Full context and details: https://www.dkriesel.com/en/blog/2013/0802_xerox-workcentres...
How can we describe OCR that wouldn't match this definition exactly?
_______ Optical character recognition:
1. You have a set of predefined patterns of interest which are well-known.
2. You're trying your best to find all occurrences of those patterns. If a letter appears only once, you still need to detect it.
3. You don't care much about visual similarity within a category. The letter "B" written in extremely different fonts is the same letter.
4. You care strongly about the boundaries between categories. For example, "B+" must resolve to two known characters in sequence.
5. You want to keep details of exactly where something was found, or at the least in what order they were found. You're creating a layer of new details, which may be added to the artifact.
_______ "Glyph compression":
1. You don't have a predefined set of patterns, the algorithm is probably trying to dynamically guess at patterns which are sufficiently similar and frequent.
2. Your aren't trying to find all occurrences, only sufficiently similar and common ones, to maximize compression. If a letter appears only once, it can be ignored.
3. You do care strongly about visual similarity within a category, you don't want to mix-n-match fonts.
4. You don't care about clear category lines, if "B+" becomes its own glyph, that's no problem.
5. You're discarding detail from the artifact, to make it smaller.
If the image is actually text, both of them can end up finding things. Binning will identify "these things look almost the same", while OCR will identify "these look like the letter M"
It also gives a false sense of security when it displays dirty pixels that still clearly show a specific digit, since you think you're basically looking at the original.
Jbig2 is an OCR algorithm that doesn't assume the document comes from a pre-existing alphabet.
Take another look at my comment.
Question: "How can we describe OCR that wouldn't match this definition exactly?"

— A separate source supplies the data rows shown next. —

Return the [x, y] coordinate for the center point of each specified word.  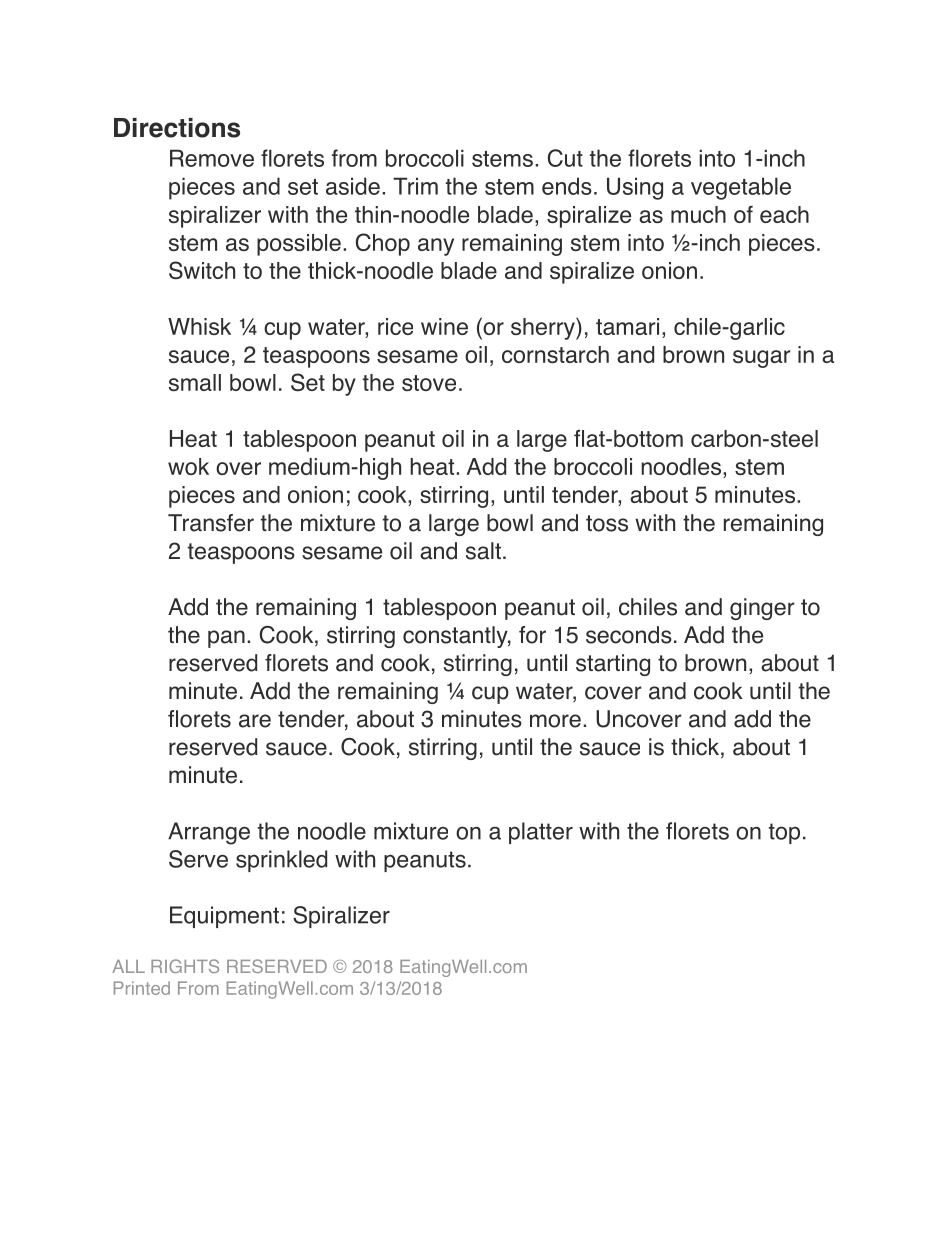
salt [483, 551]
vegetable [741, 188]
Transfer [211, 523]
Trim [415, 186]
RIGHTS [185, 966]
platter [541, 833]
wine [444, 326]
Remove [212, 158]
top [784, 833]
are [255, 721]
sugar [762, 359]
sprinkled [281, 861]
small [195, 382]
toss [607, 523]
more [555, 721]
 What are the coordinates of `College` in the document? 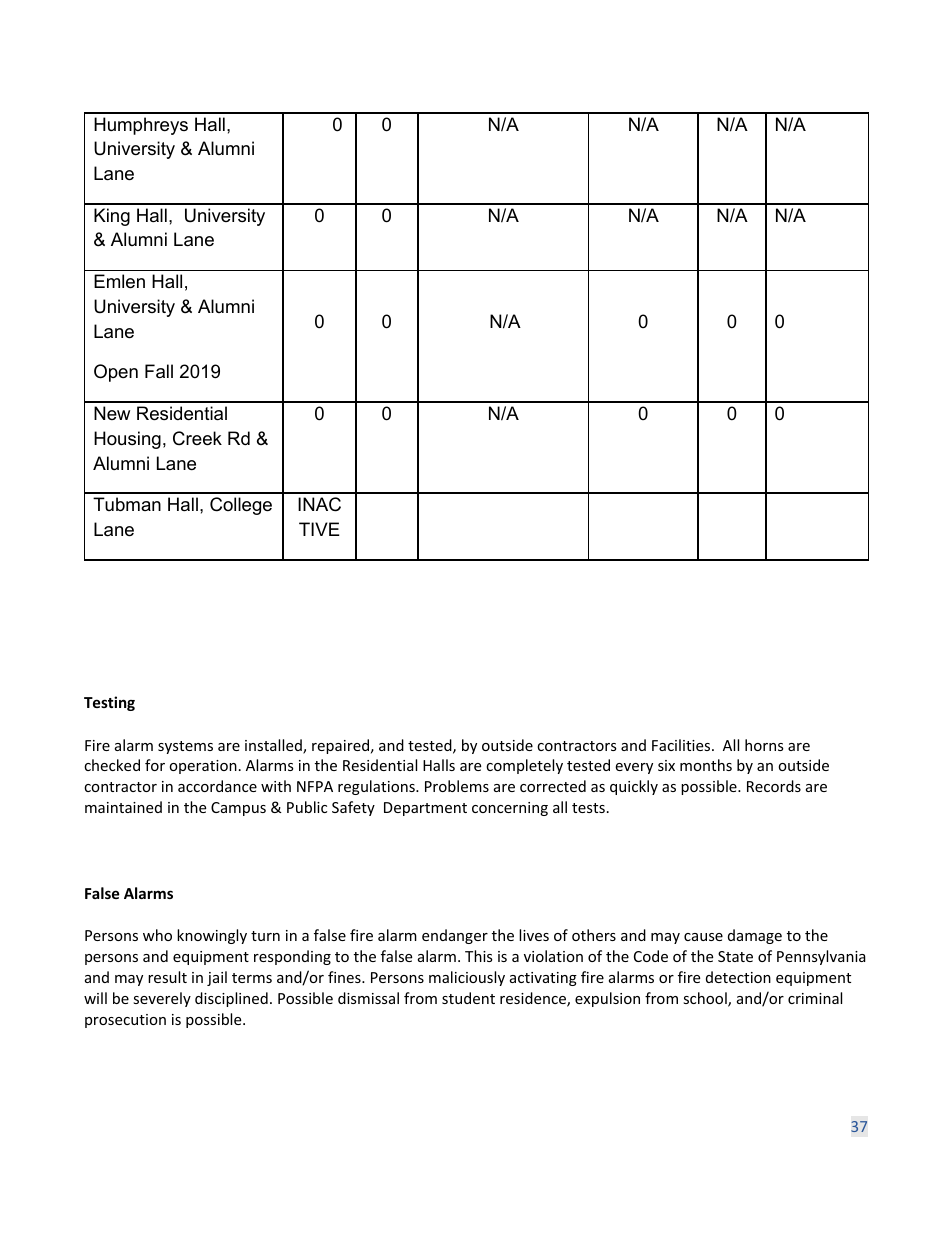 It's located at (241, 506).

Answer: This definition largely fits OCR, but "reference to a single instance" is a weird way to phrase it. A better definition of OCR would include how it uses builtin knowledge of glyphs and text structure, unlike JBIG2 which looks for examples dynamically. And that difference in technique gives you a significant difference in the end results.
Is that better?
The definition you quoted is not an "exact" fit to OCR, it's a mildly misleading fit to OCR, and clearing up the misleading part makes it no longer fit both.